In this luminous portrait requiring no shade,
See Chambers' soft character sweetly display'd:
Oh! quickly return with that genuine smile,
Nor longer let India's temptations beguile,
But fly from a climate where moist relaxation
Invades with her torpor th' effeminate nation,
Where metals and marbles will melt and decay,
Fear, man, for thy virtue, and hasten away.

IX.

Here Garrick's lov'd features our mem'ry may trace, Here praise is exhausted, and blame has no place. Many portraits like this would defeat my whole scheme,

For what new can be said on so hackney'd a theme? 'Tis thus on old Ocean whole days one may look,

Every change well recorded in some well-known

book;

Till with vain expectation fatiguing our eyes,

Nor the storm nor the calm one new image supplies.

X.

See Thrale from intruders defending his door,

While he wishes his house would with people run o'er ;
Unlike his companions, the make of his mind,
In great things expanded, in small things confin'd.

Yet his purse at their call and his meat to their taste,
The wits he delighted in lov'd him at last;

And finding no prominent follies to fleer at,
Respected his wealth and applauded his merit : *
Much like that empirical chemist was he

Who thought Anima Mundi the grand panacea.
Yet when every kind element help'd his collection,
Fell sick while the med'cine was yet in projection.

XI.

Baretti hangs next, by his frowns you may know him,
He has lately been reading some new published poem;
He finds the poor author a blockhead, a beast,
A fool without sentiment, judgment, or taste.
Ever thus let our critic his insolence fling,
Like the hornet in Homer, impatient to sting.
Let him rally his friends for their frailties before 'em,
And scorn the dull praise of that dull thing, decorum:
While tenderness, temper, and truth he despises,
And only the triumph of victory prizes.

Yet let us be candid, and where shall we find
So active, so able, so ardent a mind?

To your children more soft, more polite with your servant,

More firm in distress, or in friendship more fervent.

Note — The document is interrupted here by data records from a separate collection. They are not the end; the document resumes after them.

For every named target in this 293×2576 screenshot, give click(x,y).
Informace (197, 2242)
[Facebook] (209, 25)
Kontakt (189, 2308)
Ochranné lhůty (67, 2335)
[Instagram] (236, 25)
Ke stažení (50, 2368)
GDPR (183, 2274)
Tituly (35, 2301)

* "I am at present in a tourbillon of conversations; but how came you to throw in the Thrales among the Reynoldses and the Beauclerks ? Mr. Thrale is a worthy sensible man, and has the wits much about his house, but he is not one himself. Perhaps you mean Mrs. Thrale."-Boswell to Temple, May 10th, 1775. This is not exactly the tone in which he distinguishes the couple in his book.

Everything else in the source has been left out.